Entspannung und Erfrischung am Arbeitsplatz

Mit einer alten Kaffeemaschine ist es heute an vielen Arbeitsplätzen nicht mehr getan. Seit Mitarbeiterzufriedenheit als ein Effizienzkriterium von Unternehmen entdeckt wurde, geben sich viele Betriebe alle Mühe, mit kleinen und größeren Annehmlichkeiten Ihre Mitarbeiter bei Laune zu halten. Denn Leistungsfähigkeit und Kreativität fordern nicht nur Kopf oder Hände, sondern die ganze Person, - und die hat Bedürfnisse.
Kaffeevollautomaten machten den Anfang
Die alte Kaffeemaschine wurde vielerorts längst durch einen Vollautomaten ersetzt, der nun wahlweise Espresso, Cappuccino oder Latte Macchiato serviert. Ein Automat mit Schoko- und Müsliriegeln hat Einzug gehalten, vieler Orts auch ein kleines Obstbuffet. Wasserspender sprudeln auf jeder Etage. Der alte Blechkühlschrank wurde durch eine beleuchtete Glasvitrine ersetzt. Hier funkeln nun gesunde Säfte neben Cola und Malzgetränken.
Relaxing Zone und Sport für die Energie
Das eine Unternehmen bietet eine Chill-Out-Lounge für die kleine Erholung, das andere hat Tischkicker und Ping-Pong-Platte aufgestellt. Mitunter zählen Fitnessgeräte zum Wellness-Programm, andere Betriebe bieten Yoga oder Betriebssport. Employer Branding nennt das Marketing diese Maßnahmen, die ein Unternehmen attraktiv für Mitarbeiter und künftige Talente machen sollen. Denn in Zeiten von Fachkräftemangel ist Fluktuation ein zunehmender Kostenfaktor. Ein gutes Arbeitsplatzimage lockt hingegen auch Profis von der Konkurrenz an.

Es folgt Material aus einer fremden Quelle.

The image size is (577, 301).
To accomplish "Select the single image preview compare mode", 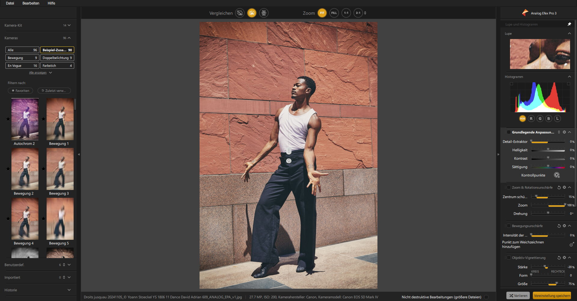I will 240,13.
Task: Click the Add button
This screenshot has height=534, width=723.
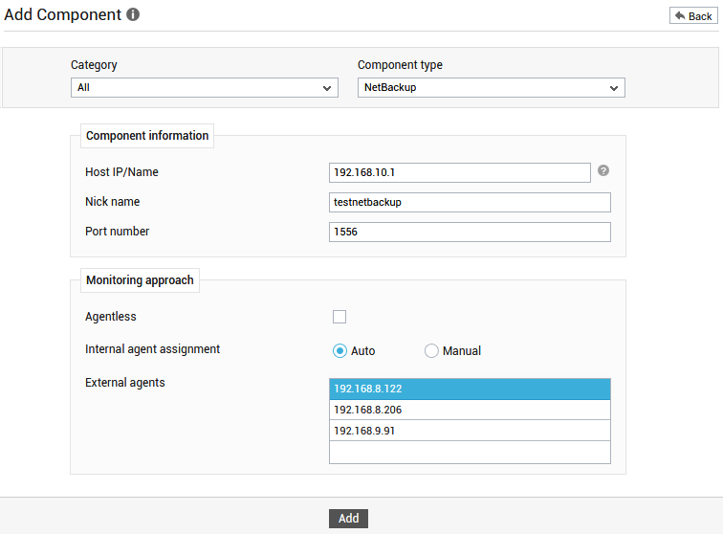Action: [348, 519]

Das Design kommt durch die Küche
Natürlich gehören noch weitere Faktoren wie Bezahlung, Zeitmanagement oder Mitsprache zur modernen Work-Life-Balance, in den Fluren der Betriebe breitet sich auch immer mehr Lifestyle aus. IT und Kaffeeautomaten waren der Anfang, mittlerweile gibt es Designerküchen in Unternehmen, in denen nicht mehr die Mikrowelle, sondern der Kühlschrank im Zentrum steht.
Die miefige Kühlbox ist Vergangenheit
Aber ist das überhaupt noch ein Kühlschrank? Matt-schwarz oder gebürsteter Chrom, gewölbte Glastüre und beleuchtete Auslagen, - ob Getränkekühlschrank oder Lebensmittelvitrine -, viele Kühlaggregate gleichen heute eher einem Schaufenster im Delikatessgeschäft. Das erleichtert den Zugriff, zumal inzwischen viele Unternehmen ihre Kühlschränke gratis bestücken. Die Zeiten der beschrifteten Joghurts, der verdorbenen Milchtüten und herrenlosen Käsereste sind vorbei.
Getränkekühlschränke als Energietankstellen
Das ist gut so, denn mittlerweile stehen diese glänzenden Energiespender auch auf den Fluren, neben Fahrstühlen oder in Werkstätten. Über Kühlmöbelhändler wie Kälte Berlin lässt sich nicht nur ein edler Getränkekühlschrank kaufen. Von der Eistheke über die Saladette bis zum Bier- oder Weinkühler hält nach und nach das gesamte Gastro-Equipment Einzug in Betriebsetagen, - immer noch praktisch, aber zunehmend von feinem Design.
Employer Branding beginnt mit einem gefüllten Kühlschrank
Arbeitgeber müssen diese gestiegenen Ansprüche bei Ihrer Workplace-Gestaltung frühzeitig beachten, damit kein altbackener Style das Markenimage trübt. Bei Boni, Benefits und Entspannungszonen haben Unternehmen durchaus noch Gestaltungsspielräume. Doch beim Kaffeeautomaten und dem Getränkekühlschrank verstehen moderne Arbeitnehmer keinen Spaß mehr.